Age of Moyu

Time Limit: 5000/2500 MS (Java/Others)    Memory Limit: 262144/262144 K (Java/Others)
Total Submission(s): 3125    Accepted Submission(s): 981

 

Problem Description

Mr.Quin love fishes so much and Mr.Quin’s city has a nautical system,consisiting of N ports and M shipping lines. The ports are numbered 1 to N. Each line is occupied by a Weitian. Each Weitian has an identification number.

The i-th (1≤i≤M) line connects port Ai and Bi (Ai≠Bi) bidirectionally, and occupied by Ci Weitian (At most one line between two ports).
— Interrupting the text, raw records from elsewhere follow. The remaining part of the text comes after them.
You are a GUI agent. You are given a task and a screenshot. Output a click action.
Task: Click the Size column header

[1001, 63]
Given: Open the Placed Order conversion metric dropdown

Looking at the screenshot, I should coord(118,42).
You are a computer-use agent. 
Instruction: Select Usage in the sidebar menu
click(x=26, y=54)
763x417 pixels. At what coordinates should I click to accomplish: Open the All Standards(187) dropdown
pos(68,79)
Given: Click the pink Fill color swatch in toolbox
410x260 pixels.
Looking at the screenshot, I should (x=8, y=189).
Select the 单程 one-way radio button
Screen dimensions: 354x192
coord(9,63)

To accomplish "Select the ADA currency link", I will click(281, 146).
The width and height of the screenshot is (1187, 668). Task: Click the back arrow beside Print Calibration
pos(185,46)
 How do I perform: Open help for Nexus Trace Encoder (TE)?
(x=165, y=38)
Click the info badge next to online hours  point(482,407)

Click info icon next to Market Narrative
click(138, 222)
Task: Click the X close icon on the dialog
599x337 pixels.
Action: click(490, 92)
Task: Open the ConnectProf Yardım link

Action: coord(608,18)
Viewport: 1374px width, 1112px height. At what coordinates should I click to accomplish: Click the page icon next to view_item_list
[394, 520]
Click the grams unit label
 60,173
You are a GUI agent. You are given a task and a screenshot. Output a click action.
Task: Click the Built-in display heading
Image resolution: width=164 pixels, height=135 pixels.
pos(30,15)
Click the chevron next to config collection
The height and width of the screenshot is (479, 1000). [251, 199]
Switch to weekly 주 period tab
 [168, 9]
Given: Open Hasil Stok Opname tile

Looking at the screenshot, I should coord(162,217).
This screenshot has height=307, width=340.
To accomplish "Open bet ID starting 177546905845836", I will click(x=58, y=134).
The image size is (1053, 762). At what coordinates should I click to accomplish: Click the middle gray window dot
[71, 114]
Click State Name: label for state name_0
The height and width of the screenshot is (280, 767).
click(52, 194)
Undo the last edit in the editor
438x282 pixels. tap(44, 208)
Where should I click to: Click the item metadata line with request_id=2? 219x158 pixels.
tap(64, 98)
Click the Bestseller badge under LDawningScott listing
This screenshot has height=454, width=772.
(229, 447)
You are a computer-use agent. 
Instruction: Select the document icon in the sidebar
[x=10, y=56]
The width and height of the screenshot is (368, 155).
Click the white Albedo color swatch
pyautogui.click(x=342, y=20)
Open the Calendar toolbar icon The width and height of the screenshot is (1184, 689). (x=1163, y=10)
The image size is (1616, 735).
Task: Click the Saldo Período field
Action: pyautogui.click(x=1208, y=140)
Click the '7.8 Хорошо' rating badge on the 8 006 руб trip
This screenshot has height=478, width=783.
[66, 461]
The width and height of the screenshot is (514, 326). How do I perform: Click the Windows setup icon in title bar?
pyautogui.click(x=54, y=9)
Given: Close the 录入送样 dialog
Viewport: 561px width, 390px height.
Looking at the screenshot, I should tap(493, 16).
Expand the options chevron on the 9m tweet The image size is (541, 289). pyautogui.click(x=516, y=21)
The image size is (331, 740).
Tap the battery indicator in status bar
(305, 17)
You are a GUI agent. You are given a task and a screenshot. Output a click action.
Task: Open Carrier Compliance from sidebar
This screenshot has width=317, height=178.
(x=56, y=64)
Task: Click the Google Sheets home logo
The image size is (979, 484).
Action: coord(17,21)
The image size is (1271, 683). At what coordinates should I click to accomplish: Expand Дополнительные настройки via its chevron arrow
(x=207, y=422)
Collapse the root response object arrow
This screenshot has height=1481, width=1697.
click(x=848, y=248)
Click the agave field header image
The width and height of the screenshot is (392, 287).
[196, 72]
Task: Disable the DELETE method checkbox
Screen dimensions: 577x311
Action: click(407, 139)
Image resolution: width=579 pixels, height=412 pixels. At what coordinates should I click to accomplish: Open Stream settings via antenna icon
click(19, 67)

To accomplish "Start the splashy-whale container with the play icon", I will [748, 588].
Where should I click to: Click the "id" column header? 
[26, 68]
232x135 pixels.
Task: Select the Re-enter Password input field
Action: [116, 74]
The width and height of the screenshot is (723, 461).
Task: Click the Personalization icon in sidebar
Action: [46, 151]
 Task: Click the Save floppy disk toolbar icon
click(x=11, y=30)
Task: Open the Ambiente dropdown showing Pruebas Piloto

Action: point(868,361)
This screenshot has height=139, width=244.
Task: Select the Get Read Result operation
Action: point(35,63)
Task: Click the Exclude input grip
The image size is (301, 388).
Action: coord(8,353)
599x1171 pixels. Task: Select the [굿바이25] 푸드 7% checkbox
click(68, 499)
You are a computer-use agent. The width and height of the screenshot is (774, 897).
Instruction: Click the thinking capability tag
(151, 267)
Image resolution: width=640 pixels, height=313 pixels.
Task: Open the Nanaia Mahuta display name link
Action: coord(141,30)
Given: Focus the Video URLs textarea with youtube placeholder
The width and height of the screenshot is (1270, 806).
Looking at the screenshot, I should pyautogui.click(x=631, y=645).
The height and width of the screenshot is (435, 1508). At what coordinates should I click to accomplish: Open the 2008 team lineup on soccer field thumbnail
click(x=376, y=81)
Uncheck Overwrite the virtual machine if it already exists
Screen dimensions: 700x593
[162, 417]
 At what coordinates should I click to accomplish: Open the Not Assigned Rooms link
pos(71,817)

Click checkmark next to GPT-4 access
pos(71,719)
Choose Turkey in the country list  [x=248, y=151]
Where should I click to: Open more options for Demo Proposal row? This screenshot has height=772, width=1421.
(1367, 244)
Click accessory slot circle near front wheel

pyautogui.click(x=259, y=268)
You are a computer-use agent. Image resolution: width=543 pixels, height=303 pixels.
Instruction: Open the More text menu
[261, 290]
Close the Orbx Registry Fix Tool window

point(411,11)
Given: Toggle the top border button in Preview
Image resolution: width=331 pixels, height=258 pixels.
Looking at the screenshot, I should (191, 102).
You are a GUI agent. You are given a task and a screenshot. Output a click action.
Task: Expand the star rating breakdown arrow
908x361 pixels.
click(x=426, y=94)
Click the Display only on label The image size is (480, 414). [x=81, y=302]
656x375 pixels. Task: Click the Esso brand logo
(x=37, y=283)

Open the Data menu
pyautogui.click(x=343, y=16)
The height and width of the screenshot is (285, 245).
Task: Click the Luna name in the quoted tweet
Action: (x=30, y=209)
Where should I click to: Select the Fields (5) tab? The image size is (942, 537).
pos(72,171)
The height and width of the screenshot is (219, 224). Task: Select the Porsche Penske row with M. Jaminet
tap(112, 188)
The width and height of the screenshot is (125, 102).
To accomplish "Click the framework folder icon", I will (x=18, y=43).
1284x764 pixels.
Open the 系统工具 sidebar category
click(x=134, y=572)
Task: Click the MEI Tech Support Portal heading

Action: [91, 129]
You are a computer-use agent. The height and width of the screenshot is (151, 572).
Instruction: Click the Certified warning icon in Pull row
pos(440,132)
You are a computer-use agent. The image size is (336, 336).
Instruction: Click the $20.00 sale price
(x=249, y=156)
When Mr.Quin only uses lines that are occupied by the same Weitian, the cost is 1 XiangXiangJi. Whenever Mr.Quin changes to a line that is occupied by a different Weitian from the current line, Mr.Quin is charged an additional cost of 1 XiangXiangJi. In a case where Mr.Quin changed from some Weitian A's line to another Weitian's line changes to Weitian A's line again, the additional cost is incurred again.

Mr.Quin is now at port 1 and wants to travel to port N where live many fishes. Find the minimum required XiangXiangJi (If Mr.Quin can’t travel to port N, print −1 instead)

Input

There might be multiple test cases, no more than 20. You need to read till the end of input.

For each test case,In the first line, two integers N (2≤N≤100000) and M (0≤M≤200000), representing the number of ports and shipping lines in the city.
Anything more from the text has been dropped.